- Kolskaya aboard a heavy lift ship

History
- Name: Kolskaya
- Owner: Arktikmor Neftegaz Razvedka,; a subsidiary of Zarubezhneft;
- Port of registry: Murmansk Russia
- Builder: Rauma Repola, Pori (Finland)
- Completed: 1985
- Out of service: 18 December 2011
- Fate: Capsized and sank in the; Sea of Okhotsk;

General characteristics
- Length: 69.25 m (227.2 ft)
- Beam: 80 m (260 ft)
- Crew: 102

= Kolskaya (jack-up rig) =

Jack-up rig that operated in the Russian Far East

Kolskaya was a jack-up rig operating in the Russian Far East. It was built by Rauma-Repola in Pori, Finland in 1985 and was owned by the Russian company ArktikmorNeftegazRazvedka (AMNGR), a subsidiary of Zarubezhneft.

Kolskaya was an independent leg cantilever type jack-up rig. It was 69 m long and 80 m wide, and could accommodate up to 102 people. Its rated water depth for operations was 328 ft. Its drilling depth was 21325 ft.

==Capsize and sinking==
On December 18, 2011, the rig, which was under tow during a fierce storm, capsized and sank in the Sea of Okhotsk. It was being towed by the icebreaker Magadan and the tugboat Neftegaz-55 having just completed an exploration well for Gazprom off the Kamchatka Peninsula. The incident happened some 200 km off the coast of Sakhalin island, in waters more than 1000 m deep.
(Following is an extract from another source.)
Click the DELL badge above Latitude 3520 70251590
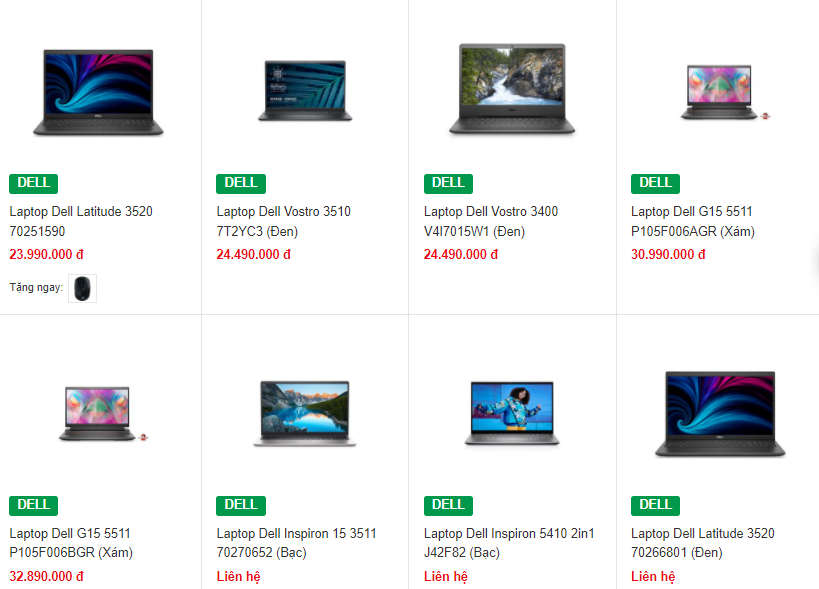 click(33, 183)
In terms of operational safety, the towing operation's compliance with best practices was doubtful since the platform’s manufacturer explicitly stated that "towing is prohibited in the winter, in winter seasonal zones."
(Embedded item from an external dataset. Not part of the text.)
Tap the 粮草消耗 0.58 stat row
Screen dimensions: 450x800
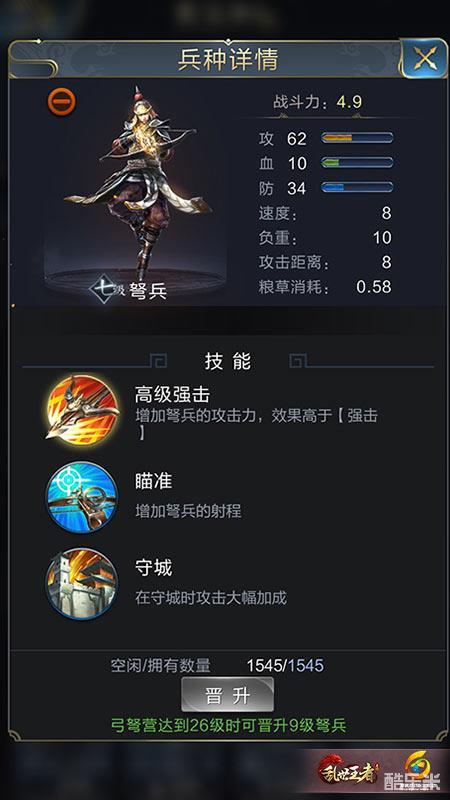click(x=325, y=287)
A search and rescue effort began as soon as the rig sank and was halted five days later on December 22. Of the 67 people known to have been aboard Kolskaya, 14 had been rescued and 36 more were listed as missing. Only 17 bodies had been recovered. With 53 declared missing or dead, it was the largest number of casualties in an accident the Russian oil sector has ever experienced.